Updated: Nov 24, 2019
We live in a world of scarce understanding and abundant information. We complain that we never have any free time yet we seek distraction. If work can’t distract us, we distract ourselves. We crave perpetual stimulation and motion. We’re so busy that our free time comes in 20 second bursts, just long enough for us to read the gist and assume we understand.
With a glut of digital channels and devices there is research out which highlights we have shorter attention spans and worse memories. While digitisation has given us convenience it has taken away our ability to enjoy the here and now as we constantly planning ahead, distracted in our thoughts. Carl Honore in his book In Praise of slowness : challenging the cult of speed explores this constant need for rush.
We have forgotten how to look forward to things, and how to enjoy the moment when they arrive. Restaurants report that hurried diners increasingly pay the bill and order a taxi while eating dessert. Many fans leave sporting events early, no matter how close the score is, simply to steal a march on the traffic. Then there is the curse of multi-tasking. Doing two things at once seems so clever, so efficient, so modern. And yet what it often means is doing two things not very well. Like many people, I read the paper while watching TV and find that I get less out of both.
In a way, we are all fast thinkers now. Our impatience is so implacable that, as actress-author Carrie Fisher quipped, even “instant gratification takes too long.” This partly explains the chronic frustration that bubbles just below the surface of modern life.
I don't think it is all doom and gloom and that we have lost control to all these apps and channel vying for our attention. It is the art of conscious think , being aware that whilst all these inputs can hit our senses we consciously decide and think what is relevant now and what can be discarded or blocked. It is not simply a matter of being able to turn notifications off or put the phone face down as that is not solving but banking up that information.It simply defers the decision to a future time where you would have to arbitrate between consumption of that digital payload versus another moment of being present.

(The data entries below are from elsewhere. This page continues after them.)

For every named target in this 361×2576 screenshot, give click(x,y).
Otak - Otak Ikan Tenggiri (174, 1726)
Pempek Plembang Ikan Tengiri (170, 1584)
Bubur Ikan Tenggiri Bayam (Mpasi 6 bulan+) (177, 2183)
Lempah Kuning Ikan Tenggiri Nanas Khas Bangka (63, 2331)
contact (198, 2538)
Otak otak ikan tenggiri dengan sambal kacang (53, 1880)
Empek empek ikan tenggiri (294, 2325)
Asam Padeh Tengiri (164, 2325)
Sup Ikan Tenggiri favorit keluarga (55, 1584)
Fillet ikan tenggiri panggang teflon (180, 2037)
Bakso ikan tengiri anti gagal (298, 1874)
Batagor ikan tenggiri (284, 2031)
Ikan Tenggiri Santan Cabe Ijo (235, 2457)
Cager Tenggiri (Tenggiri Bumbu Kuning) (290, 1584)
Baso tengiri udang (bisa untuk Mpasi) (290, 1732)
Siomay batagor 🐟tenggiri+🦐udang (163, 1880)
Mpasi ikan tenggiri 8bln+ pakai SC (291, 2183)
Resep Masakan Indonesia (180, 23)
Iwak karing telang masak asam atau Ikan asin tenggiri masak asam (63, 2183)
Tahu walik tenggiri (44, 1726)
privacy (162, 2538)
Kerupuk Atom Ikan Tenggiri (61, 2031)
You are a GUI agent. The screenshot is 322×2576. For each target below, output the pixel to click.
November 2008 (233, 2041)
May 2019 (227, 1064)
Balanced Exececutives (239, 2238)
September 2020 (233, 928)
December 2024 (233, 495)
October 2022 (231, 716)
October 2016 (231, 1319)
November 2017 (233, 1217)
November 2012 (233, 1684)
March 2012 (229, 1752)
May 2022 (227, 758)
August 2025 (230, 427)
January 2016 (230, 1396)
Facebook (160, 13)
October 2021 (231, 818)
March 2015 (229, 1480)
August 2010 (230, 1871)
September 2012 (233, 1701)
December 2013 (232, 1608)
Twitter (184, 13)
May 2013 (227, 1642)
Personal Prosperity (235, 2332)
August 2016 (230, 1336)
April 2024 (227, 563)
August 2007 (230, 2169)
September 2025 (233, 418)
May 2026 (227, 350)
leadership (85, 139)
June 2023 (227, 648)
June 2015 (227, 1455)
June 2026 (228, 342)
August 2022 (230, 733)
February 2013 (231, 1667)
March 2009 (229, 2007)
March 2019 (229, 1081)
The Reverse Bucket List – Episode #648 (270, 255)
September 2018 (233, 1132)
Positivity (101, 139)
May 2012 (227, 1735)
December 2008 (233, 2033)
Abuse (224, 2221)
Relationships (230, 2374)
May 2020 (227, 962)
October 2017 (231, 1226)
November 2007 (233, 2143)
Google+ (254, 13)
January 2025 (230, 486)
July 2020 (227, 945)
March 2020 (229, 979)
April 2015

The conscious part of that journey starts with realisation - realisation of value , realisation of what matters, realisation of what is finite and temporary and the moments that might never come back. It is being able to enjoy what is real. Carl Honore succinctly describes Slow as a philosophy of life.
Slow does not always mean slow.
Fast and Slow do more than just describe a rate of change. They are shorthand for ways of being, or philosophies of life. Fast is busy, controlling, aggressive, hurried, analytical, stressed, superficial, impatient, active, quantity-over-quality. Slow is the opposite: calm, careful, receptive, still, intuitive, unhurried, patient, reflective, quality-over-quantity. It is about making real and meaningful connections— with people, culture, work, food, everything. The paradox is that Slow does not always mean slow.
Fast eats time.
One consequence of fast is that we make poor decision after poor decision. Those decisions don’t go away never to be seen again. It’s not like we make a bad decision and we’re done with it. No, the consequences are much worse. Poor decisions eat time. They come back to haunt you. They create issue after issue. They feed into the perpetual motion machine of busyness. And in a culture where people wear busyness as a badge of honor bad decisions actually lead us to think that we’re doing more.
Thoughtful and considered over shallow and fast is easier said than done particularly when you are constantly being bombarded with information in this omni-present omni-channel digital world. Technology is not to be blamed here, it has been a big enabler and provided us means to connect to anyone in the world, access information at the click of a button, with common interest , enterprise and research being able to connect from opposite ends of the world, the list goes on. It is not technology but how we use it, or rather how we are being coaxed to use it by preying on our behavioural biases by constantly nudging to log back in. We need technology to help combat technology applications that has taken away our agency. At Human-e we are building such solutions with a hope that rather than take away more time from you , we give you back that time to spend on what is more meaningful.